The linker domain of basal transcription factor TFIIB controls distinct recruitment and transcription stimulation functions.

RNA polymerases (RNAPs) require basal transcription factors to assist them during transcription initiation. One of these factors, TFIIB, combines promoter recognition, recruitment of RNAP, promoter melting, start site selection and various post-initiation functions. The ability of 381 site-directed mutants in the TFIIB 'linker domain' to stimulate abortive transcription was systematically quantitated using promoter-independent dinucleotide extension assays.

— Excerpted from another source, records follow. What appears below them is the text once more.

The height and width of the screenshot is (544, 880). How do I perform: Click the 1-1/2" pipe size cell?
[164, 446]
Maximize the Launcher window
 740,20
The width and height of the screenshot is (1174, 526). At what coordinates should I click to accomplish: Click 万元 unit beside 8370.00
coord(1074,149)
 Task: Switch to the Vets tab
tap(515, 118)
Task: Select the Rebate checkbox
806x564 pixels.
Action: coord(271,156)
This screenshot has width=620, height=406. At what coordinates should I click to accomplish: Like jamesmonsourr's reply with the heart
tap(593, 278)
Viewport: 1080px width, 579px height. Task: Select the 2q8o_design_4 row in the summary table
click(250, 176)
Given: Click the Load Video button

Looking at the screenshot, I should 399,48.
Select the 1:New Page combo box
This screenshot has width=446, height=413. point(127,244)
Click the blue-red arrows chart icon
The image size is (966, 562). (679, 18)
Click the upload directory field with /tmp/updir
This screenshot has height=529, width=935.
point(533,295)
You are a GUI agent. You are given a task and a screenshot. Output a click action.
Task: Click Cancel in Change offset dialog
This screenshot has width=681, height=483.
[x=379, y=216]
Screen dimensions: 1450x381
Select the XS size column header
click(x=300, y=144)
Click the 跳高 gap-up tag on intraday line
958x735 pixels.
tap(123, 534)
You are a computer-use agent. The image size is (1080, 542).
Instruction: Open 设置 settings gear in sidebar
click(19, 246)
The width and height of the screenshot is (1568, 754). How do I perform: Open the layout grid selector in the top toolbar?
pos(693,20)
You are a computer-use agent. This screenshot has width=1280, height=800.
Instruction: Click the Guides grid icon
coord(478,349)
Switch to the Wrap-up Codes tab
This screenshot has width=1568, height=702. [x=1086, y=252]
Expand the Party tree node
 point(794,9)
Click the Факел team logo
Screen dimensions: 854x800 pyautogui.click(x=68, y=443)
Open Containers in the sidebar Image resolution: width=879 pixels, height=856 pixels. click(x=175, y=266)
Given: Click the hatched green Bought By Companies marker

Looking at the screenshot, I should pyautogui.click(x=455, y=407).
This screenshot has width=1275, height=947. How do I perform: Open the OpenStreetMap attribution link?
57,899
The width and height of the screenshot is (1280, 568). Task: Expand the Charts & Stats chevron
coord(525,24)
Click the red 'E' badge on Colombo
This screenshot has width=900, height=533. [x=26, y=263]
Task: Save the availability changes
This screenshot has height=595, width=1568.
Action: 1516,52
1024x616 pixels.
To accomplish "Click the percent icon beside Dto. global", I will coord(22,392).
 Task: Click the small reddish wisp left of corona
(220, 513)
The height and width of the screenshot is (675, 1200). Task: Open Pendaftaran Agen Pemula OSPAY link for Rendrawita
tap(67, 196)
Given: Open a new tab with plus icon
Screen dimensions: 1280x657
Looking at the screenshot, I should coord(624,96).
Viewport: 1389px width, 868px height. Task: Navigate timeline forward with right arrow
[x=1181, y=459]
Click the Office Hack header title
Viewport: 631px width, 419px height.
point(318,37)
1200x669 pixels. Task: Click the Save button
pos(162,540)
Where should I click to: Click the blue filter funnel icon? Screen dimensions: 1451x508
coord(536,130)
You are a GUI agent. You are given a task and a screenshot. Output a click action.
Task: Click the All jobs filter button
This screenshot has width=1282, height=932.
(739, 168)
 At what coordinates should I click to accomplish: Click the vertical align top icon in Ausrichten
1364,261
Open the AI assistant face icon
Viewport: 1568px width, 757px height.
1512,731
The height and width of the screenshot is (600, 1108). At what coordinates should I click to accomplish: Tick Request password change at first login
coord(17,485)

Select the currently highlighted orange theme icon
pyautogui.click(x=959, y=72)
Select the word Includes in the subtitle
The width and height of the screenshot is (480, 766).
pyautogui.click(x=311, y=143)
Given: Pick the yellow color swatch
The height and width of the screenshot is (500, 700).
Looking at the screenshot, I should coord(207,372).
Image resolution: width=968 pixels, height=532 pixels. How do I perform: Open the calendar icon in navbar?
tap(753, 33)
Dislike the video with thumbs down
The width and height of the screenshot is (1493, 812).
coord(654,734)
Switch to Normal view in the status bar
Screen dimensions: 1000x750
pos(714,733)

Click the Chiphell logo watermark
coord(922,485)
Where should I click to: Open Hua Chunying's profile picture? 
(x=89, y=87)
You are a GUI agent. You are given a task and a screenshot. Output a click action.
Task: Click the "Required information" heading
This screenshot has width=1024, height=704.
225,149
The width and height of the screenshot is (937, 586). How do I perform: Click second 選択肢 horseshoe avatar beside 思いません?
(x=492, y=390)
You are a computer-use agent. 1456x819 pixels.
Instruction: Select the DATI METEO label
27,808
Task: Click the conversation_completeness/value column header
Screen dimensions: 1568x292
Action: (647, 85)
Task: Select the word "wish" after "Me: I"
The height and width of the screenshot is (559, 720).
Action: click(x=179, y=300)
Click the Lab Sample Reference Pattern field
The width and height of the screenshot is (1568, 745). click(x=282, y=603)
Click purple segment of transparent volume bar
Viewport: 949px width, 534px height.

The results revealed two distinct clusters (mjTFIIB E78-R80 and mjTFIIB R90-G94, respectively) that were particularly sensitive to substitutions. In contrast, a short sequence (mjTFIIB A81-K89) between these two clusters tolerated radical single amino acid substitutions; short deletions in that region even caused a marked increase in the ability of TFIIB to stimulate abortive transcription ('superstimulation'). The superstimulating activity did, however, not correlate with increased recruitment of the TFIIB/RNAP complex because substitutions in a particular residue (mjTFIIB K87) increased recruitment by more than 5-fold without affecting the rate of abortive transcript stimulation. Our work demonstrates that highly localized changes within the TFIIB linker have profound, yet surprisingly disconnected, effects on RNAP recruitment, TFIIB/RNAP complex stability and the rate of transcription initiation. The identification of superstimulating TFIIB variants reveals the existence of a previously unknown rate-limiting step acting on the earliest stages of gene expression.